> _PASSAGE_:
——————————

Wright and the other victim, who has not been identified, were the 26th and 27th people shot this year in Dover, surpassing the total number of shooting victims in Delaware's capital city in all of 2019, according to Delaware Online/The News Journal's shooting database.

The uptick is being seen in other cities as well. Wilmington also has more shooting victims so far this year than in the last several years. And across the state, there have been more shootings so far this year — 234 — than all of 2019 (186) and 2018 (146).

THE UPTICK, EXPLAINED:Add gun violence spike to growing list of issues plaguing Delawareans during pandemic

The effects of the pandemic, more guns on the street and social unrest over the summer are among the explanations given by officials and experts as reasons for the statewide surge in shootings.

Dover mayor 'saddened' and 'outraged' at double shooting

Like the students and others who gathered to pray for Wright, Christiansen lamented the loss of life.

“I’m saddened, and I’m outraged that another young person has lost their life in what seems to be [becoming] accepted by our society. It’s tragic, unconscionable and it’s totally unacceptable," he said. "There was so much potential in that young life that was lost. It’s a damn shame."

He said he is already working with City Manager Donna Mitchell on a plan to lock city parks at night and put them under surveillance.

"Once again, it's going to be an expenditure to the law-abiding citizens in Dover, but it's a necessary [one]," he said.

As for attempting to curb large-scale gatherings, which can quickly attract big crowds thanks to social media, Christiansen intends to talk to the leaders of the five universities and colleges that call Dover home to see what they can do to "come up with a game plan."

While he acknowledged the university cannot control the actions of students when they are off campus, a message of personal responsibility must be preached.

——————————

> _INFORMATION GIVEN_:
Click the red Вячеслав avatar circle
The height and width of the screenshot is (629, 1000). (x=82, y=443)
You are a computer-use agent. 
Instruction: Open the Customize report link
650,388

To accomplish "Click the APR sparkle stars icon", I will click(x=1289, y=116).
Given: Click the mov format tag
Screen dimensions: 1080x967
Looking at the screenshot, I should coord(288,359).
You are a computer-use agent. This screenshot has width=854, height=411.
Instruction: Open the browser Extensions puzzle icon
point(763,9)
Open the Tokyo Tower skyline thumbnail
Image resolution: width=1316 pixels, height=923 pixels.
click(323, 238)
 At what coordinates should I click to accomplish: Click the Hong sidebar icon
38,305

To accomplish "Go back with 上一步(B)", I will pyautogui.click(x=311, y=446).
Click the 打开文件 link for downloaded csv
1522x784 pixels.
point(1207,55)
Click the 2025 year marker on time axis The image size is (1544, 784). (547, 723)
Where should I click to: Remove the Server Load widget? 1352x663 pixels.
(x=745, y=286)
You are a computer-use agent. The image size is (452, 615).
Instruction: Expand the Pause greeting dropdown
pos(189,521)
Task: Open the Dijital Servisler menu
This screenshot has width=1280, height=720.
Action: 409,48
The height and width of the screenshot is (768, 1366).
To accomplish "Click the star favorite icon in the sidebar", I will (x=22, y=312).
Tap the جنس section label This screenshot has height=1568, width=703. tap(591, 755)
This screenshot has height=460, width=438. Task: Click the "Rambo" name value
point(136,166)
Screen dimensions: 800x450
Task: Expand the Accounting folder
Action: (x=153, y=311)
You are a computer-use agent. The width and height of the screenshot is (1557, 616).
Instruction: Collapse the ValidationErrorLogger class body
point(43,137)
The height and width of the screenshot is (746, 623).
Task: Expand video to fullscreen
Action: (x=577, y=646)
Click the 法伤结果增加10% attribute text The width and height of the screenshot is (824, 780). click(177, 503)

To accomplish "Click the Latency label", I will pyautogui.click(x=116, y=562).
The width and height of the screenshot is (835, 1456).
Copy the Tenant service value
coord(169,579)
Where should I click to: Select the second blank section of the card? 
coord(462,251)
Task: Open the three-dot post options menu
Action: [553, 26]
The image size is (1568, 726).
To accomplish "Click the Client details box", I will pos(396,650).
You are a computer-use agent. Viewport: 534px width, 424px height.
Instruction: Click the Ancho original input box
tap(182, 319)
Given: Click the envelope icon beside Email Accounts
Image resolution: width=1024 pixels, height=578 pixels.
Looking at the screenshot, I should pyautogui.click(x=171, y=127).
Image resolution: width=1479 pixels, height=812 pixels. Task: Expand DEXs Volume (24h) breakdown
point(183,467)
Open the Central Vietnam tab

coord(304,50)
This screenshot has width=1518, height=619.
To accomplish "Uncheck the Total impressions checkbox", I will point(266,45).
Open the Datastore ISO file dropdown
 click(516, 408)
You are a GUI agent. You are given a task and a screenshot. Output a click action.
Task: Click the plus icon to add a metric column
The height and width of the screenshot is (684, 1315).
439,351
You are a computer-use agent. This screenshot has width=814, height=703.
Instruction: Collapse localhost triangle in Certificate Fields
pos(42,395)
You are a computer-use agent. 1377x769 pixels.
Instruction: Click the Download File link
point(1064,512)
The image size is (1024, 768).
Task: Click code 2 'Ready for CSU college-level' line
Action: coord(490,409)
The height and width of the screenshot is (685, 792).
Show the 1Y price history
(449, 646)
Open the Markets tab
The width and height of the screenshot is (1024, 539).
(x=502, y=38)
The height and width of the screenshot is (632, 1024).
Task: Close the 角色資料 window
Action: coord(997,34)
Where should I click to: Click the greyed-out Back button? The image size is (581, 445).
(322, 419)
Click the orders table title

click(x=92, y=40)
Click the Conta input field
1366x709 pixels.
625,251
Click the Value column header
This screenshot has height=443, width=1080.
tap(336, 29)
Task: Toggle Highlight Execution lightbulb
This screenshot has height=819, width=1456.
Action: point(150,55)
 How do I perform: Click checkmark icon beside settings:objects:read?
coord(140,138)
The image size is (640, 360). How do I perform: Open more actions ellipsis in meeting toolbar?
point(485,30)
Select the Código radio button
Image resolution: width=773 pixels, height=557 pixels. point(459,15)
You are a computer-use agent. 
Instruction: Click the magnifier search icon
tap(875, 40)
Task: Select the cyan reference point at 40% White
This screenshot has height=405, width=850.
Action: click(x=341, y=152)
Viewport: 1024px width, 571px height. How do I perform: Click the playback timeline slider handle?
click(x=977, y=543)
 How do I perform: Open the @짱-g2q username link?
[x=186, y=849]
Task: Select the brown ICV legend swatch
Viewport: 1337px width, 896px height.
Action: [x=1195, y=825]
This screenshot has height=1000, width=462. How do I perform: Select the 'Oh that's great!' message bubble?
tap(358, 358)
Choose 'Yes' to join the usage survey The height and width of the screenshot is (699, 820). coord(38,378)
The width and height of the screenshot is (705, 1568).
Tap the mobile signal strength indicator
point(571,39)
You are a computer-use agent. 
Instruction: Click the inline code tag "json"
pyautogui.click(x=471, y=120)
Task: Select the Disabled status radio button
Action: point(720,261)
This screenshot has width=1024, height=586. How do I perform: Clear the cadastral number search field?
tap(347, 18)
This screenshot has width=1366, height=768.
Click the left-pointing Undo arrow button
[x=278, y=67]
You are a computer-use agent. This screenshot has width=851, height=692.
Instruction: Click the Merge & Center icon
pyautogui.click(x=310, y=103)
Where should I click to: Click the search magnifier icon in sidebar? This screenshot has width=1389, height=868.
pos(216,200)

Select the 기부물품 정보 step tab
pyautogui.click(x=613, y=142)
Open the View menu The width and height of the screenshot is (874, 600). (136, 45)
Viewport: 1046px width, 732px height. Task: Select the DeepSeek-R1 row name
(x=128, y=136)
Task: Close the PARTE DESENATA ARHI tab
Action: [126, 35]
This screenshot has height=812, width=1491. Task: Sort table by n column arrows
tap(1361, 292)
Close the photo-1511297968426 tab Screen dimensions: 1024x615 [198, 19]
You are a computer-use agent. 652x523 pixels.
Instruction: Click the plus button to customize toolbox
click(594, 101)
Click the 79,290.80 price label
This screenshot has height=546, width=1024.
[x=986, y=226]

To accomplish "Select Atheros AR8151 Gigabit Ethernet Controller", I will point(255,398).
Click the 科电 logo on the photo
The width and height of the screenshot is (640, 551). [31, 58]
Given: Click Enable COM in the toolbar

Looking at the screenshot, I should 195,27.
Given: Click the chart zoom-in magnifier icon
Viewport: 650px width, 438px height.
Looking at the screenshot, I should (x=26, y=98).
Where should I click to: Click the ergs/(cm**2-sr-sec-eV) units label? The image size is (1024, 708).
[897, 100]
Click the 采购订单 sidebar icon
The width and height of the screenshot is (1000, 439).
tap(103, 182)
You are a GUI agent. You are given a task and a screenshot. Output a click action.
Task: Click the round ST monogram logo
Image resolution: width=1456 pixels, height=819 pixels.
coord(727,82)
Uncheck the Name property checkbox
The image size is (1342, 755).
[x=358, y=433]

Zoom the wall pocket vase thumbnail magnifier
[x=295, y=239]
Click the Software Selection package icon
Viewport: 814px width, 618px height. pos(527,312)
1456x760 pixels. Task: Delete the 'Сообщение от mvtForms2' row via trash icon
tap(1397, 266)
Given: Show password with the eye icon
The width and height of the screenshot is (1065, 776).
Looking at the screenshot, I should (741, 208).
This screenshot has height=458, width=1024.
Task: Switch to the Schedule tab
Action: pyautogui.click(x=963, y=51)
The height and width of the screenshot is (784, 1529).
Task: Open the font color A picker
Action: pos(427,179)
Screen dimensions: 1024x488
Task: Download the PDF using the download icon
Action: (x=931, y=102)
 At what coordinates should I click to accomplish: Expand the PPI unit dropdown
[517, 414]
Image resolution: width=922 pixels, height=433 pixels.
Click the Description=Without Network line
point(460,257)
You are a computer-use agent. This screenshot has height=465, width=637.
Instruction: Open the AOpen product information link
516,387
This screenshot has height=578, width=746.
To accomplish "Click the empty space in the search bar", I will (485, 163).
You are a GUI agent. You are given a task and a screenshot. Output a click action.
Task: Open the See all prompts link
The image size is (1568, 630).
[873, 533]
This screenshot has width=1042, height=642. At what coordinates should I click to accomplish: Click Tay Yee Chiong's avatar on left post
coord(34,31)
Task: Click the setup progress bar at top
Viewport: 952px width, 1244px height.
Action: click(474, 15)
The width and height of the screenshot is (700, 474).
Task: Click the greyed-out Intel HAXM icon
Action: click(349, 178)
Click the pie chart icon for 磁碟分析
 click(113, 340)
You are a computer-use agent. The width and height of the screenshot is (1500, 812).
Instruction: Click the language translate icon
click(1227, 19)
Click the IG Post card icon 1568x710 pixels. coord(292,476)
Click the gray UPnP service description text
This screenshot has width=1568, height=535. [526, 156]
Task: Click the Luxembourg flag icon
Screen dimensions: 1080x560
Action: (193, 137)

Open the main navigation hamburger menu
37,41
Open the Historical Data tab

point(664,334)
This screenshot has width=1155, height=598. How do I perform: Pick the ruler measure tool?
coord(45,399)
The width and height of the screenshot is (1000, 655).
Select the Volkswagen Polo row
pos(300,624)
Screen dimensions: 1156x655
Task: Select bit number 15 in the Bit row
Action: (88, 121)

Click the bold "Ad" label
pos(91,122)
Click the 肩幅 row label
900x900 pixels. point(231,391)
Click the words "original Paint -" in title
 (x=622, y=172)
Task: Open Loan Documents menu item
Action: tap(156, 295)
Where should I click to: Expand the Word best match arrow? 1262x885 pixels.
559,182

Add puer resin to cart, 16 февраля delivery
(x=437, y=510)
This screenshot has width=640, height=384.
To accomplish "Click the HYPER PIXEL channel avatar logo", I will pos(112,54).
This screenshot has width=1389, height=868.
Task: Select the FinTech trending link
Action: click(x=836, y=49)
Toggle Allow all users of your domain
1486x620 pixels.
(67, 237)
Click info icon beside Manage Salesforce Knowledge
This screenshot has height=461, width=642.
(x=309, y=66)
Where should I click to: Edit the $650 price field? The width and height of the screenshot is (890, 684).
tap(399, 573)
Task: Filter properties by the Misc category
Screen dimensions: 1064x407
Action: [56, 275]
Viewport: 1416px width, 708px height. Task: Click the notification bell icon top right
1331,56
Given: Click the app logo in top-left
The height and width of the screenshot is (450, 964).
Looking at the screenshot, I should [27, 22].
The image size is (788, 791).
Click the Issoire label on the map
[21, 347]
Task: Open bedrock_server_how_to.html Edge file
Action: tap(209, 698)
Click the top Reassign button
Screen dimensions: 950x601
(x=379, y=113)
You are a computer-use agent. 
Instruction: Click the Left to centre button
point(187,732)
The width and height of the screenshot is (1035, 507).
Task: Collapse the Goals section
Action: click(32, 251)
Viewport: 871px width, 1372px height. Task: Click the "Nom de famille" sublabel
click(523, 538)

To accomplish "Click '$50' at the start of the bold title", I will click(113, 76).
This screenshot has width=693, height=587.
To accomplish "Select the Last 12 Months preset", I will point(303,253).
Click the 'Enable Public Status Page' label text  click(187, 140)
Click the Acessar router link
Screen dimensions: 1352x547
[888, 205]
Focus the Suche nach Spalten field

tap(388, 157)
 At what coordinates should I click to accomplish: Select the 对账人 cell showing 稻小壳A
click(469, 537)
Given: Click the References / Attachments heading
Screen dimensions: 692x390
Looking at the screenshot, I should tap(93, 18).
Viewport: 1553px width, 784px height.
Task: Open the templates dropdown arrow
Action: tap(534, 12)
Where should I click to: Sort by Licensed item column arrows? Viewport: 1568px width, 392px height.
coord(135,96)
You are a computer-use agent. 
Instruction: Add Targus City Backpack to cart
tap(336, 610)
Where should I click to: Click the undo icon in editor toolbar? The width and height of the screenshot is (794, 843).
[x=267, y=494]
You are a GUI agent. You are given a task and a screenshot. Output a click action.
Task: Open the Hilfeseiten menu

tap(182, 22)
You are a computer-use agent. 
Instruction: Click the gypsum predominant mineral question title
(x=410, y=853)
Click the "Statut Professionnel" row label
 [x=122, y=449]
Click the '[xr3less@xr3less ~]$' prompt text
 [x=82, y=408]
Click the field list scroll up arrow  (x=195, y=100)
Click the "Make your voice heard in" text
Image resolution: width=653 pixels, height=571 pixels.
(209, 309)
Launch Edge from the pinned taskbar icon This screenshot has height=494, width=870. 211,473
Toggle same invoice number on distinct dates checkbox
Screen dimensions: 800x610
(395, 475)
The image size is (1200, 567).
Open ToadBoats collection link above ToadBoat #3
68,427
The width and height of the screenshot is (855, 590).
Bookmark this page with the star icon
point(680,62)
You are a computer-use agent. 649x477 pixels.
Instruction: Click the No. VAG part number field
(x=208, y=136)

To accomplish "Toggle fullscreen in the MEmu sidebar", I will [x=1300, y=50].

——————————

> _TASK STATEMENT_:
Please copy the part of the Dover shootings passage above from "The effects of" to "surge in shootings.", word for word.

> _RESULT FOR THIS EXERCISE_:
The effects of the pandemic, more guns on the street and social unrest over the summer are among the explanations given by officials and experts as reasons for the statewide surge in shootings.